Bassett’s emergency department still will be able to accept patients experiencing emergency mental health issues, the release said. However, patients needing hospitalization will be transferred to a facility able to accept them.

Bassett will continue to offer outpatient mental health care, the release said, and to pursue additional psychiatric services through Vital Access Provider funding and programs eligible under the pending Delivery System Reform Incentive Payment program.

In 2007, A.O. Fox Memorial Hospital in Oneonta closed its 28-bed psychiatric unit because of a shortage of psychiatrists and increased costs. Bassett opened its crisis unit in February 2008.

Under the Mobil Crisis Assessment Team system, three team members would be in Otsego County and one each in Delaware, Chenango and Schoharie counties, Matt said, and coverage would be flexible depending on needs in the area.

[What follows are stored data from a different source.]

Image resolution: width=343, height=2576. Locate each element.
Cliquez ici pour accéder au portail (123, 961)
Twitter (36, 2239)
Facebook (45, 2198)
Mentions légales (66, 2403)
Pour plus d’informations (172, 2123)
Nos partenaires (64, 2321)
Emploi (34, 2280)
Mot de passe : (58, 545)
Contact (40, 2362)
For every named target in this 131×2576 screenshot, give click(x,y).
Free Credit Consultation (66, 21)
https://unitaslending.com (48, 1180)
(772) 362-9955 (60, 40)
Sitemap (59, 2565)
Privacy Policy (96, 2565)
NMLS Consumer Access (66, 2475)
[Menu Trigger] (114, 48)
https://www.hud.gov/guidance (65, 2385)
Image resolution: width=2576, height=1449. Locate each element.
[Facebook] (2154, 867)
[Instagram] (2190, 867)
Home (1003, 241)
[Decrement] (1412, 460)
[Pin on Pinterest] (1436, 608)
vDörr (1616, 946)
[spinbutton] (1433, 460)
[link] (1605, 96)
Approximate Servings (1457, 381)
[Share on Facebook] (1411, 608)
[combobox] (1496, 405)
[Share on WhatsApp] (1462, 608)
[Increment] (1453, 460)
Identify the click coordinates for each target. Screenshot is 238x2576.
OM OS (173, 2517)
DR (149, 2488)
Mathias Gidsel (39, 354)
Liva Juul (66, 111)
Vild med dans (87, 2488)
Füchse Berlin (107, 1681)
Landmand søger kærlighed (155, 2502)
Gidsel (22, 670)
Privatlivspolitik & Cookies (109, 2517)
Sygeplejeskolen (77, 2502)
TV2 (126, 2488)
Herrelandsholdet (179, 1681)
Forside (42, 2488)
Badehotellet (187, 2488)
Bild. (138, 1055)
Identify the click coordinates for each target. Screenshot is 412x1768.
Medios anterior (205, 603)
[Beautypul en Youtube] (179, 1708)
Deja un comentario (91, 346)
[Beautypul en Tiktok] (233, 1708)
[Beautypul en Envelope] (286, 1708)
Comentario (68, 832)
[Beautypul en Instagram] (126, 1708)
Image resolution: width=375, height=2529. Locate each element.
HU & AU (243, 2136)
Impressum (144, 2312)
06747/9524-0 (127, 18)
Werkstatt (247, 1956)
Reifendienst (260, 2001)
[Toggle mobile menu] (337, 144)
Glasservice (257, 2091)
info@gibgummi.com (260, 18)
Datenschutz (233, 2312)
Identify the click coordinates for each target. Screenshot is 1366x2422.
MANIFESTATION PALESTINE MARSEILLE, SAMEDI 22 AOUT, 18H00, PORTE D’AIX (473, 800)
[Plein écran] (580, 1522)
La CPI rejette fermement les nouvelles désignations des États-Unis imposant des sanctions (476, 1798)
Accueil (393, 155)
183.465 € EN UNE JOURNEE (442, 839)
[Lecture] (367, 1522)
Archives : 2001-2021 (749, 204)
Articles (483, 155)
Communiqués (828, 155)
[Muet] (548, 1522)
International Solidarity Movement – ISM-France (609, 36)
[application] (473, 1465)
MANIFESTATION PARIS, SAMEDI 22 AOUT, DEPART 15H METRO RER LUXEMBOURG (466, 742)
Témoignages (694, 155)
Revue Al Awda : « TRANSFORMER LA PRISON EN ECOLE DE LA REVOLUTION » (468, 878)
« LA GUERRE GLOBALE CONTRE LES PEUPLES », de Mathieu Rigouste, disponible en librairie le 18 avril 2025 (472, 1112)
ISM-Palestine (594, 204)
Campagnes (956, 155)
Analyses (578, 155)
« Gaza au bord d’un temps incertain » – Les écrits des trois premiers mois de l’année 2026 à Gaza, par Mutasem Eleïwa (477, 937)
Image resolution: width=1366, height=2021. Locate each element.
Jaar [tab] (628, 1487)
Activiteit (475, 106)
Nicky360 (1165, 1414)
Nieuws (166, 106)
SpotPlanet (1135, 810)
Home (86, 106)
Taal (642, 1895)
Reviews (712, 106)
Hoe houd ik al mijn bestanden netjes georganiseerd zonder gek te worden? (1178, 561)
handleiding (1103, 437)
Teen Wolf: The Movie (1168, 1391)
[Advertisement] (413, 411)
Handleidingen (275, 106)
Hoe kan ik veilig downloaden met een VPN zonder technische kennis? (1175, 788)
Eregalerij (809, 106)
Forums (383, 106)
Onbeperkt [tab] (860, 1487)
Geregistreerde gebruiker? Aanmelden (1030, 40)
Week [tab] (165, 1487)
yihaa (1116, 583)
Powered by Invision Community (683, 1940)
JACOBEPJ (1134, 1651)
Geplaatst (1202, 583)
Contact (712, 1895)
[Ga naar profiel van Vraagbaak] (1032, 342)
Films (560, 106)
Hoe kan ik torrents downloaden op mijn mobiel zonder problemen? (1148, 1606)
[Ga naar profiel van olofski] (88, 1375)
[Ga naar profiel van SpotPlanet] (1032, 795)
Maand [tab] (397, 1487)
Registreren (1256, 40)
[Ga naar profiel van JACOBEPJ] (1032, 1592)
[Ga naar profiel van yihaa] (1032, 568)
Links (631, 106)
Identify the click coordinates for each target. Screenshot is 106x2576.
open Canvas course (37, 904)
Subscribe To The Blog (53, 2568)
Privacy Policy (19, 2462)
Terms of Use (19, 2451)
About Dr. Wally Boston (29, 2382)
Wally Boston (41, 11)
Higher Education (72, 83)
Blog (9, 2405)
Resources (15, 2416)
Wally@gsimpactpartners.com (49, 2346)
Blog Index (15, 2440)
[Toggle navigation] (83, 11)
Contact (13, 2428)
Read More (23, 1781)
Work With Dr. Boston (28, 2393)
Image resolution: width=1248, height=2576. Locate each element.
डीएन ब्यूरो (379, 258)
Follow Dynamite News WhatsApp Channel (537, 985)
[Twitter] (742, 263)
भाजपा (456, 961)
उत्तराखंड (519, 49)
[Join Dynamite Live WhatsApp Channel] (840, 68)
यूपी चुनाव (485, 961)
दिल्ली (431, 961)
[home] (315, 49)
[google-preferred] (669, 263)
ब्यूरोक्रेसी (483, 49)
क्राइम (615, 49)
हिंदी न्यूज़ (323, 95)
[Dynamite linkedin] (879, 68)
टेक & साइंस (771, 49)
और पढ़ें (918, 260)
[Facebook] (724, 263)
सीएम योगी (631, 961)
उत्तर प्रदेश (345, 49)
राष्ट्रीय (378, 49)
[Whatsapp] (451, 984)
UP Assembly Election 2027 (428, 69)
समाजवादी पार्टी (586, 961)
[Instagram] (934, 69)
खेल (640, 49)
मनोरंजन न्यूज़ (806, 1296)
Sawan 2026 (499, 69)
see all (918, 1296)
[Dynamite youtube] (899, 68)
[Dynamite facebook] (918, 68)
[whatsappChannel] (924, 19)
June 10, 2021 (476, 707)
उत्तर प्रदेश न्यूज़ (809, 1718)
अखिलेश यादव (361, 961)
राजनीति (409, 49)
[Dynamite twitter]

Otsego County won’t be paying for the MCAT and other local services, Matt said. The state Office of Mental Health has provided about $1.2 million annual to Otsego, Delaware, Chenango and Schoharie counties for services, she said, and the local programs are funded through that pool.

MCAT, which is part of the Neighborhood Center Inc. in Utica, was to start July 1 but will start sooner based on when the Bassett unit closes, Matt said. Health care officials found out Thursday that the Bassett unit would be closing, she said.

Matt acknowledged that law enforcement agencies, ambulances and other transporters will have to travel farther to take patients to hospitals, she said.

But with MCAT and the implementation of local services, she said, the goal is to identify needs early, make referrals to community-based resources and intervene before a development of a crisis. The Oneonta Police Department does “a great job” with mental health calls, according to Matt, who said she has talked with Brenner about “constant communication” options and resources.